## Action item:
Begin at the line containing "Task: Toggle 入境 legend in vehicle line chart" and reproduce every line through the end of the entries below. Nothing else should appear.

[Data excerpts]
********************

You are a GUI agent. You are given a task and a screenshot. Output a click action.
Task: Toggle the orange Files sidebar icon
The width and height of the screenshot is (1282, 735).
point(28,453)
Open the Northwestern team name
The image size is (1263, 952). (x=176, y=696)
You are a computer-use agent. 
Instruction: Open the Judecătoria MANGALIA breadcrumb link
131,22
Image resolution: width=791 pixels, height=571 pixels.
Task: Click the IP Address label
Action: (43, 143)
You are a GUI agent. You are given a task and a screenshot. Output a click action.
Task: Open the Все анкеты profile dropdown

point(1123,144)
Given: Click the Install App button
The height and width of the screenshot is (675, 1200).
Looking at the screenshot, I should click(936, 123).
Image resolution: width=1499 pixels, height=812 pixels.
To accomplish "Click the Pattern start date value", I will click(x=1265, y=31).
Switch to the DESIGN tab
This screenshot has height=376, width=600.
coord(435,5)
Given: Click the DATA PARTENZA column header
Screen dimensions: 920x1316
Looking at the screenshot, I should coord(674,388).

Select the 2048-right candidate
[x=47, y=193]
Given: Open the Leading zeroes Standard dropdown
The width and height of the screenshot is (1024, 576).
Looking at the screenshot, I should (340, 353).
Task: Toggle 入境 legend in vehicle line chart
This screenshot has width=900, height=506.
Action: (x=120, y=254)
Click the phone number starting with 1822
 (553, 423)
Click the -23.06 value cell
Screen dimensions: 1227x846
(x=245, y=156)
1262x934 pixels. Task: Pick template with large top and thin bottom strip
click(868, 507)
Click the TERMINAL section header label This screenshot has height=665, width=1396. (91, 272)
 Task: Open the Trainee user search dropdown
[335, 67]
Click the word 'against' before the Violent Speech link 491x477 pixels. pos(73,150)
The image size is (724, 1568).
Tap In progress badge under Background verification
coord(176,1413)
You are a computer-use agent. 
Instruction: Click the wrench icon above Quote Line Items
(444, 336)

********************

## Result of the task:
Task: Toggle 入境 legend in vehicle line chart
This screenshot has width=900, height=506.
Action: (x=120, y=254)
Click the phone number starting with 1822
 (553, 423)
Click the -23.06 value cell
Screen dimensions: 1227x846
(x=245, y=156)
1262x934 pixels. Task: Pick template with large top and thin bottom strip
click(868, 507)
Click the TERMINAL section header label This screenshot has height=665, width=1396. (91, 272)
 Task: Open the Trainee user search dropdown
[335, 67]
Click the word 'against' before the Violent Speech link 491x477 pixels. pos(73,150)
The image size is (724, 1568).
Tap In progress badge under Background verification
coord(176,1413)
You are a computer-use agent. 
Instruction: Click the wrench icon above Quote Line Items
(444, 336)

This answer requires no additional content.